A simulação é uma estratégia pedagógica que articula recursos e conhecimentos para o treinamento de habilidades básicas, como a melhoria das capacidades cognitivas, afetivas e psicomotoras; e complexas, que envolvem aspectos organizacionais e comportamentais, como trabalho em equipe ou conjunto de atos de um indivíduo perante uma situação; mobilizadas em determinado contexto para a realização de tarefas, permitindo aos aprendizes atuar em ambiente que possibilite de forma segura a repetição de uma tarefa com a oportunidade de que todos os integrantes de uma equipe multidisciplinar pratiquem a atividade.

Na abertura do seminário, que reuniu professores e pesquisadores da Argentina, Bolívia, Brasil, Chile, Colômbia, Espanha, Portugal e Uruguai, o coordenador do Centro de Relações Internacionais em Saúde (CRIS), da Fundação Oswaldo Cruz, Paulo Buss, afirmou que a região da Ibero-América é extremamente importante para a Fiocruz e que a constituição da Rede Ibero-Americana de Educação de Técnicos em Saúde (RIETS), em março de 2021, permite a conexão de diferentes organizações e intelectos sobre temas prioritários. “São ilhas que se tornam arquipélagos totalmente conectados”, afirmou, antes de lembrar que “médico pediatra, desde minha formação, sempre me perguntei porque não tínhamos uma formação desse tipo (simulação), para facilitar o ensino e em respeito aos pacientes”, ressaltou Buss.

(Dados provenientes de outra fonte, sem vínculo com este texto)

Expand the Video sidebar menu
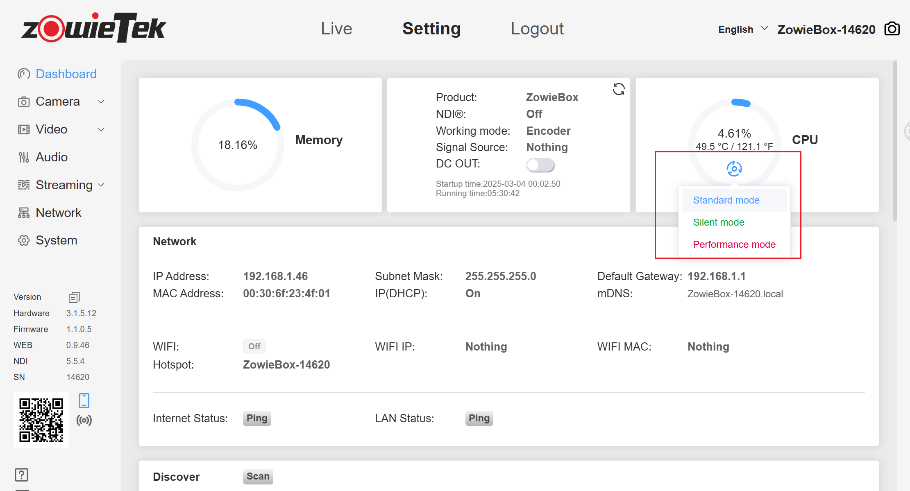 [x=61, y=129]
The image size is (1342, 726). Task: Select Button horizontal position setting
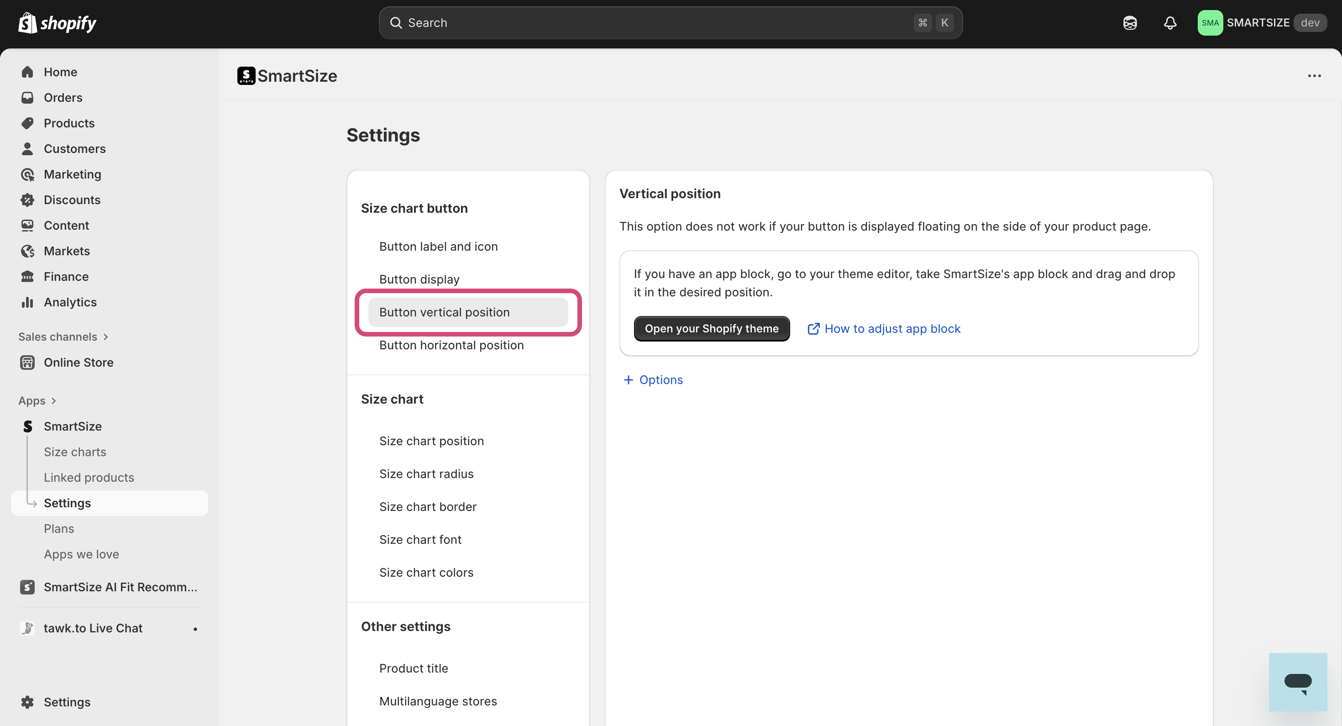[451, 345]
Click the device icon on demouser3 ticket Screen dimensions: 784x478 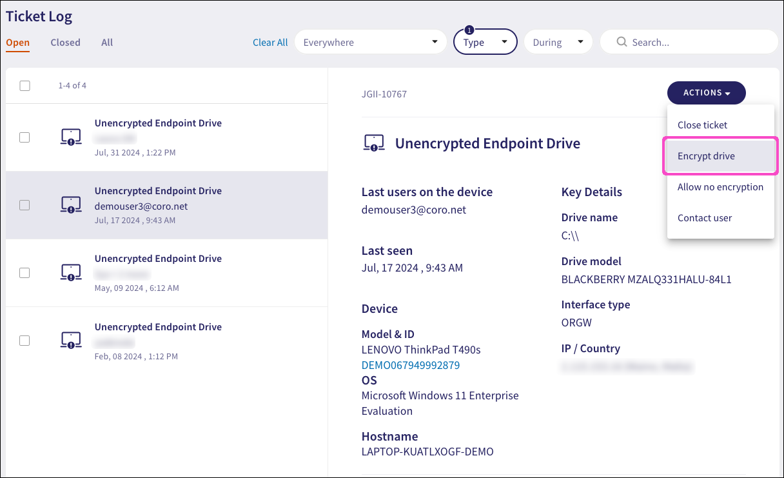click(71, 205)
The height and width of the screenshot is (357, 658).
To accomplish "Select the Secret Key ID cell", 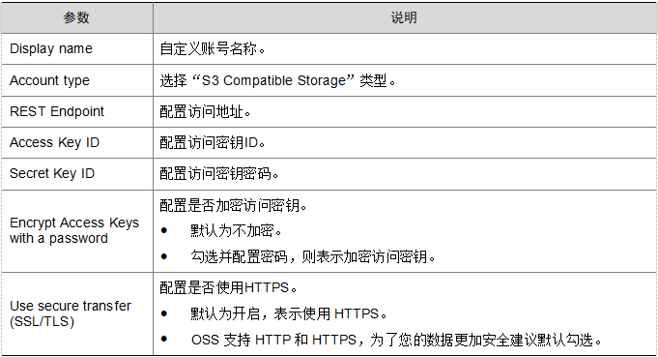I will pyautogui.click(x=76, y=174).
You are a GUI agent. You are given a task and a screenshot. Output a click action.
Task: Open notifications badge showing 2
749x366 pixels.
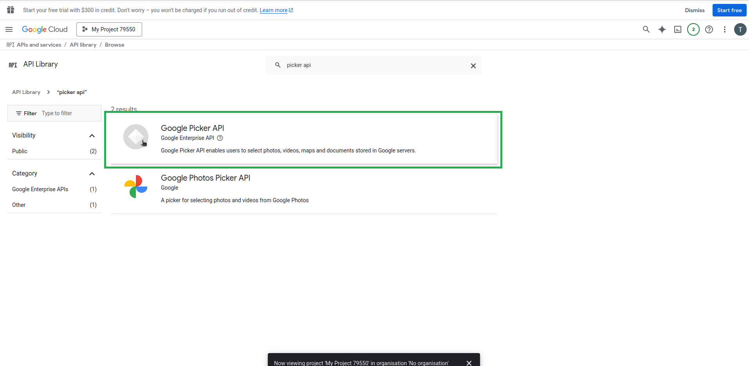tap(693, 29)
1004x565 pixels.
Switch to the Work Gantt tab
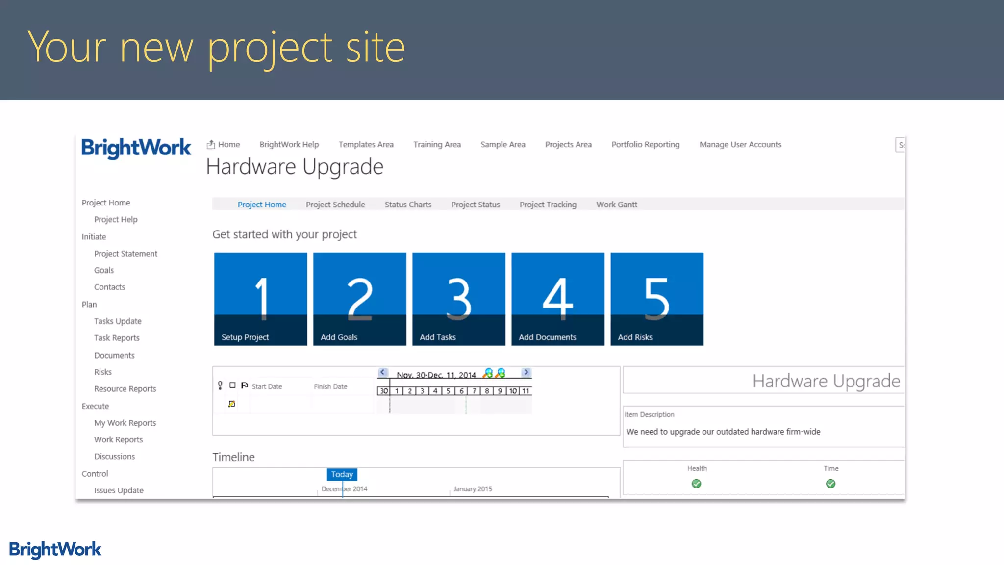[x=616, y=205]
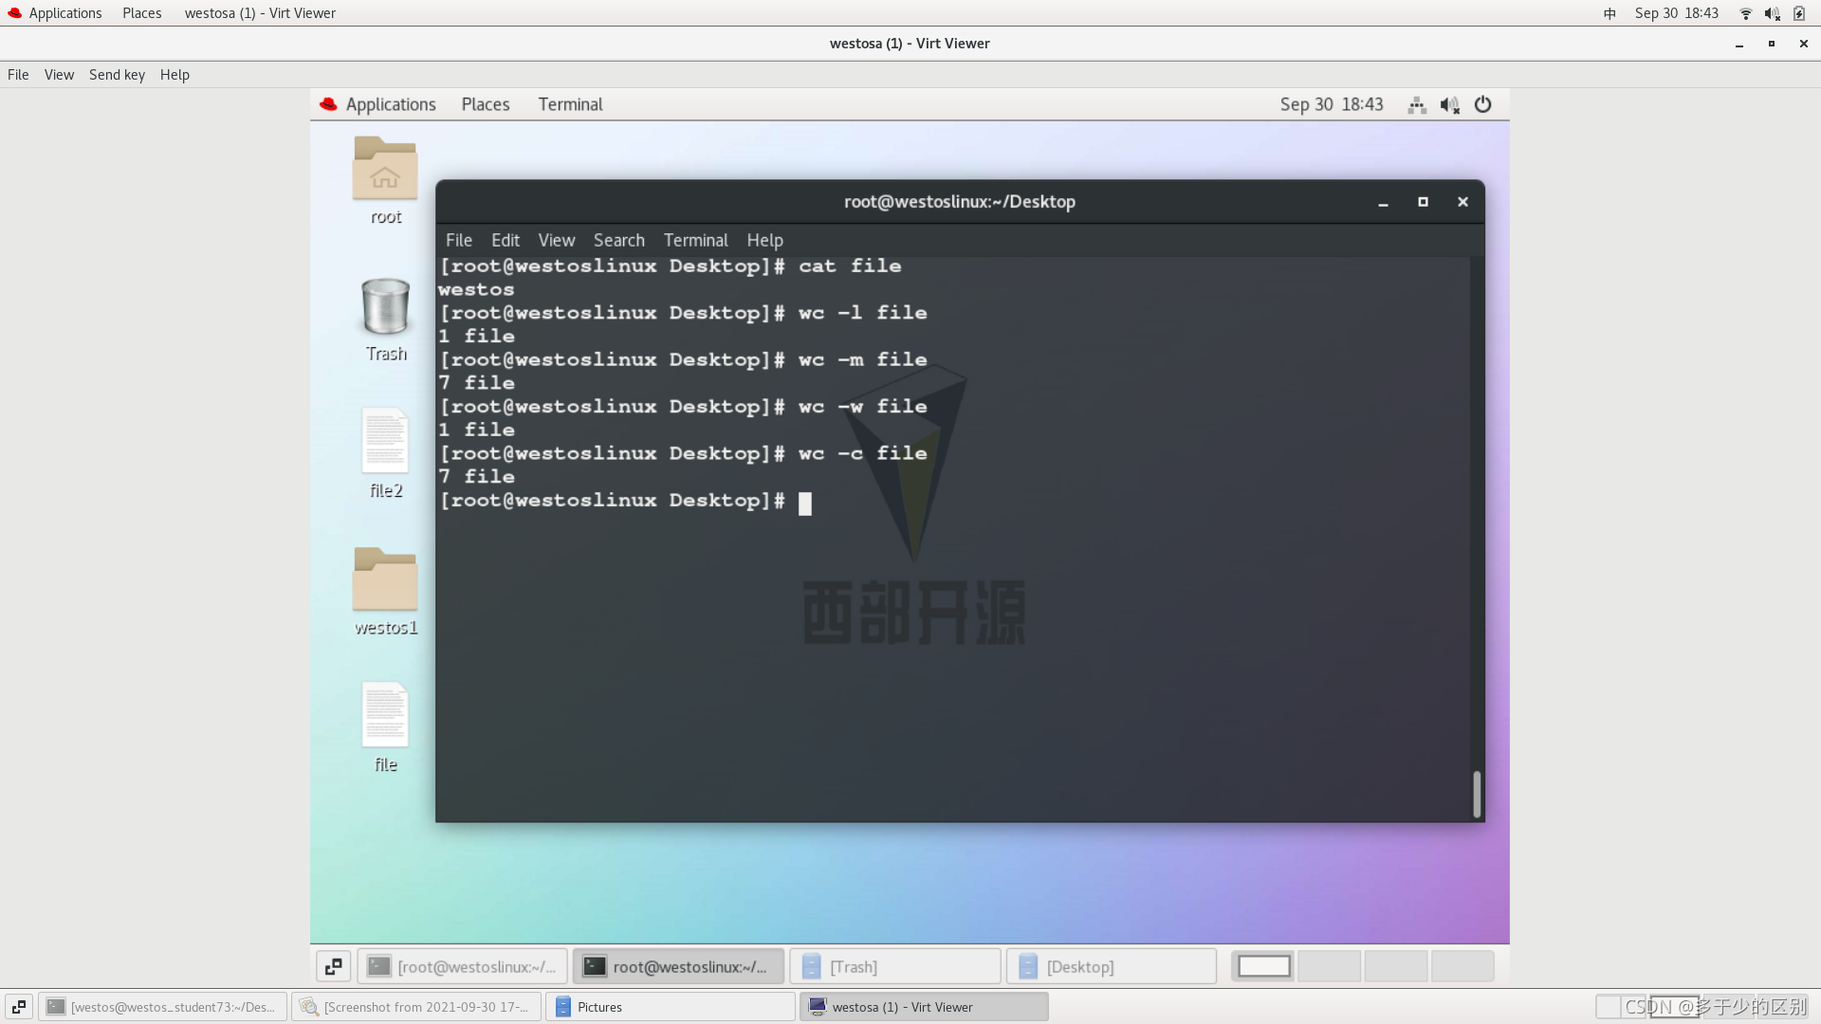The height and width of the screenshot is (1024, 1821).
Task: Click the guest show-desktop icon in taskbar
Action: pyautogui.click(x=333, y=966)
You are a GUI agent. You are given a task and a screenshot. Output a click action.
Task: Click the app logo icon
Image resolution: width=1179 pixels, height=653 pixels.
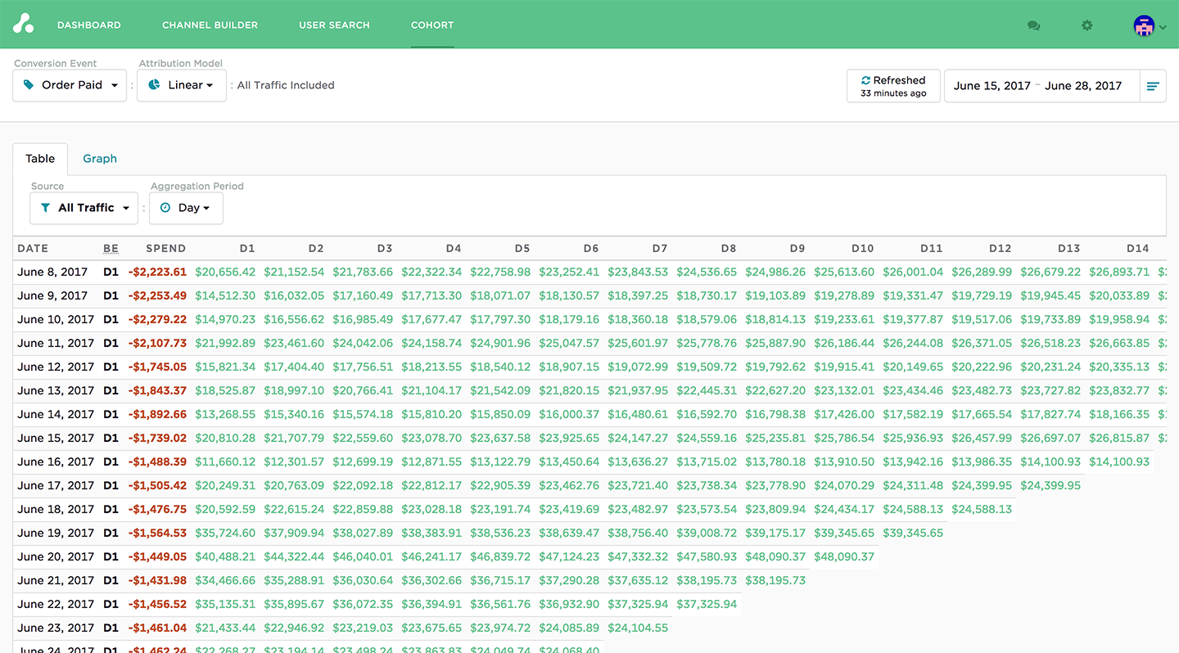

A vice-presidente de Educação, Informação e Comunicação da Fiocruz, Cristiani Machado, ressaltou o histórico de trabalho em rede da Fiocruz e de suas unidades, em especial na cooperação estruturante da chamada relação Sul-Sul.

Anamaria Corbo, diretora da EPSJV, lembrou que a Escola é Centro Colaborador da Organização Mundial da Saúde (CC-OMS) para a Educação de Técnicos em Saúde há quase 20 anos. Ela  também ressaltou que a  aproximação da EPSJV com o tema da simulação clínica se deu a partir do exemplo do Centro Nacional de Simulación Clínica de Enfermería (CeNSiCE) da Argentina. “Temos o papel, através das redes nas quais atuamos co Secretaria Executiva, de pensar processos de formação do trabalho de profissionais de saúde de nível médio no contexto mundial. A partir do exemplo da Argentina, decidimos trazer esse debate para o âmbito da Fiocruz, com o Instituto Fernandes Figueira (IFF) e o Instituto Nacional de Infectologia (INI) Evandro Chagas, nos contextos de trabalho da Fundação, não apenas da média e alta complexidade, mas também na Atenção Primária”, afirmou.

O coordenador de Cooperação Internacional da EPSJV, Carlos Batistella, destacou os consensos obtidos a partir de um propósito comum, o de impulsionar o uso da simulação clínica na formação de técnicos. “Isso é pertinente e relevante porque pode favorecer a educação interprofissional, o enfrentamento de desigualdades no ambiente de trabalho, a promoção da segurança dos pacientes e vários outros benefícios dessa metodologia que estamos identificando e que podem ser aplicados no campo da formação de técnicos em saúde”, ressaltou.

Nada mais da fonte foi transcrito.